INPUT FOR THIS TASK →
··········

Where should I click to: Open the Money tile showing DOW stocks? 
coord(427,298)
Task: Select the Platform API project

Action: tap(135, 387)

··········

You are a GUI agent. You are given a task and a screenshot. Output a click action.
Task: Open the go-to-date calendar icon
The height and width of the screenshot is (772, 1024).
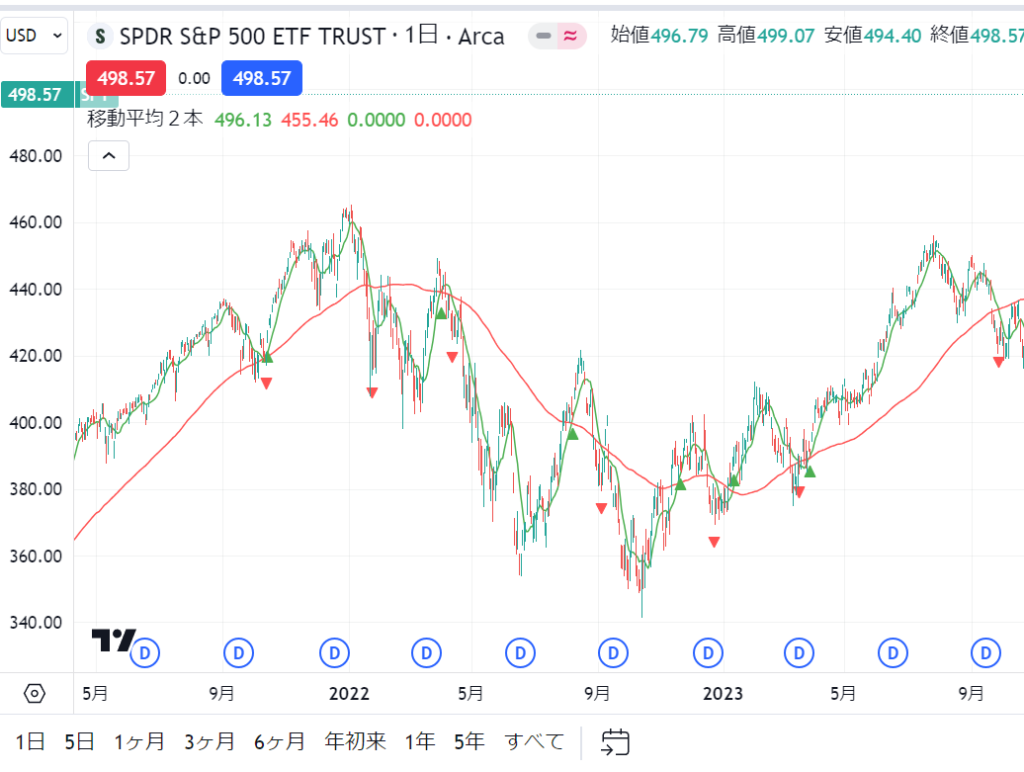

··········

Look through the data above and return exactly the lines from the one that contains "Task: Open the go-to-date calendar icon" to the one that contains "The height and", inclusive, with nothing else.

TASK SOLUTION →
Task: Open the go-to-date calendar icon
The height and width of the screenshot is (772, 1024).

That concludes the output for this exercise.